A agricultora também destaca que a agroecologia não se limita à segurança alimentar, se amplia à defesa dos bens comuns e do território. “Trabalhar com agroecologia é tudo, é cuidar do meio ambiente, dos vizinhos, dos animais, dos igarapés, da água”, ressalta Selma.
Solidariedade ativa, soberania alimentar e economia solidária
Enquanto as políticas públicas não chegam, as comunidades buscam alternativas de comercialização, que também tem estimulado diversas formas de solidariedade ativa. A ajuda a pessoas mais vulneráveis tem sido uma forma de diminuir as desigualdades sem substituir o papel do Estado em garantir ações necessárias para os problemas da fome, desemprego e renda.
A professora Daniele destaca que a campanha ‘Alimentando Vida’, além de incentivar ações de solidariedade, tenta assegurar a renda dos agricultores e agricultoras familiares. “Os agricultores não estão doando os alimentos, por meio de arrecadação de verba nós estamos comprando os produtos que iriam se estragar e doando para quem precisa. Dessa forma, a gente fomenta e incentiva a agricultura familiar gerando renda”, destaca.

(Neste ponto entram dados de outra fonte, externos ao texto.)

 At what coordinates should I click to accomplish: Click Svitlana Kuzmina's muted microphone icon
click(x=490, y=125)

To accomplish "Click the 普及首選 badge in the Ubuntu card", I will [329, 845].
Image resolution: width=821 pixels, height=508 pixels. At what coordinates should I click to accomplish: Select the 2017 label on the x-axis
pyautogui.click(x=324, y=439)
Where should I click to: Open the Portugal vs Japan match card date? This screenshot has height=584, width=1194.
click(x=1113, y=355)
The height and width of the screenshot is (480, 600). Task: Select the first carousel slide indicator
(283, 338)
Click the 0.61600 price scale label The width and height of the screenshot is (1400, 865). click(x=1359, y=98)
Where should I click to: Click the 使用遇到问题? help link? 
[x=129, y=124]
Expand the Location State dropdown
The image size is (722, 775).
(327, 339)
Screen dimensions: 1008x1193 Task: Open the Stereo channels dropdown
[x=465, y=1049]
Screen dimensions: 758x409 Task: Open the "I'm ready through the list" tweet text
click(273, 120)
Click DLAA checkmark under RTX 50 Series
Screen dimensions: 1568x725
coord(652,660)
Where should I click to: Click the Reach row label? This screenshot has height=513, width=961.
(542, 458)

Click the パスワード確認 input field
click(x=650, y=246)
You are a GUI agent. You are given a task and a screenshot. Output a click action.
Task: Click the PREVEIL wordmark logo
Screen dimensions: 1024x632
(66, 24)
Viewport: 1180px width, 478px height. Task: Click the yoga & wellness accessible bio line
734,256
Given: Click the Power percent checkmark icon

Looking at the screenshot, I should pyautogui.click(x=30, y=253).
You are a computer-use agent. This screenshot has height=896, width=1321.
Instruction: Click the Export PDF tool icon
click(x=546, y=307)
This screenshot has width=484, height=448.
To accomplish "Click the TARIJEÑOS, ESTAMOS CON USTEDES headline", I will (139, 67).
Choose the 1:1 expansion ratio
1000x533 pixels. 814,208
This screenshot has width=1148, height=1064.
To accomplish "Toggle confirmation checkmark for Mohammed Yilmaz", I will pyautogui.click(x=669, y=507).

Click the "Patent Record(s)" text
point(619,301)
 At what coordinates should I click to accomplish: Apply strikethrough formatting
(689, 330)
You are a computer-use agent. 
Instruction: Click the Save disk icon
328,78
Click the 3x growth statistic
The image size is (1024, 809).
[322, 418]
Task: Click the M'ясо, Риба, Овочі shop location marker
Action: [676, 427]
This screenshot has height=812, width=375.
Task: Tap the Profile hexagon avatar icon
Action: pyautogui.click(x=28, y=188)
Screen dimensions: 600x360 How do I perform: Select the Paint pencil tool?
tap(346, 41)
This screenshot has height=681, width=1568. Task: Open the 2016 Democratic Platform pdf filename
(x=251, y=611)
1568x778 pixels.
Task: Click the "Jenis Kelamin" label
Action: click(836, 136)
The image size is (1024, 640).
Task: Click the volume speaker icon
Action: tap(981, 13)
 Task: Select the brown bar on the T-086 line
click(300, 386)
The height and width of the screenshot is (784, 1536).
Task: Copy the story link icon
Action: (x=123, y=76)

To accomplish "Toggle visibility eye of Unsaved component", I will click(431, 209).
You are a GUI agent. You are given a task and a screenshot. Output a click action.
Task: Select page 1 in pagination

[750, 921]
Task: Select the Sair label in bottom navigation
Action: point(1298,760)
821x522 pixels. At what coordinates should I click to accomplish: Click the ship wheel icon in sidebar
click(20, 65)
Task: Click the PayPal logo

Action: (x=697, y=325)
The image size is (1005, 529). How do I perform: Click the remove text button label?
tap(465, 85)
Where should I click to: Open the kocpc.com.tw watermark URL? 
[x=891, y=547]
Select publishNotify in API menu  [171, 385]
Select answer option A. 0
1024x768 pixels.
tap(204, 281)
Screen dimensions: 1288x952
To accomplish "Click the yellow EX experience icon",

Uma das formas de fortalecer esse setor é a incentivar os circuitos curtos de comercialização, estimulando que pequenos comércios, restaurantes e supermercados comprem os produtos da agricultura familiar. Mas tudo isso ainda não é o suficiente, para a professora é urgente retornar com o Programa de Aquisição de Alimentos (PAA), “além disso o fortalecimento das Secretárias de Agricultura é um fator importante para dar suporte e apoio principalmente em relação ao transporte dos alimentos. Não adianta a gente divulgar os produtos e os agricultores não terem como transportar os alimentos”, afirma Daniele.
Um bilhão para o PAA
Para enfrentar as consequências da crise do coronavírus, centenas de organizações, movimentos sociais e redes que integram a Articulação Nacional de Agroecologia (ANA), entre elas o Fundo Dema, e outras instituições parceiras apresentaram aos governos em âmbito federal, estadual e municipal uma proposta de aporte emergencial de R$1 bilhão para fortalecimento do Programa de Aquisição de Alimentos da Agricultura Familiar (PAA). Se implementada, essa proposta movimentará mais de 150 mil famílias, adquirindo 300 mil toneladas de alimento durante 3 meses, considerada, portanto, uma ação de impacto real para o enfrentamento a crise.
O PAA é um programa que foi implementado em 2003 e viabiliza a aquisição de alimentos da agricultura familiar para beneficiar a população em situação de insegurança alimentar, atendendo também hospitais, quartéis, escolas, restaurantes populares, asilos e outras entidades. Essa modalidade demonstrou sua eficiência social, econômica e na promoção da segurança alimentar e nutricional das parcelas mais vulneráveis da população.
No último dia 27 de abril, por meio da Medida Provisória 957, o Governo Federal destinou R$ 500 milhões para a aquisição de alimentos da agricultura familiar, no entanto, deste total, somente R$ 22 milhões serão encaminhados à Companhia Nacional de Abastecimento (CONAB), responsável pela aquisição de alimentos da agricultura familiar na modalidade simultânea, ou seja, a aquisição de alimentos é realizada simultaneamente com a doação. O valor restante será destinado aos estados e municípios. Porém, para a ANA e entidades parcerias, o recurso ainda não é suficiente para atender as comunidades rurais que passam por grandes necessidades. Os movimentos sociais continuam lutando para que o valor reivindicado seja liberado com a máxima brevidade às populações do campo e da floresta.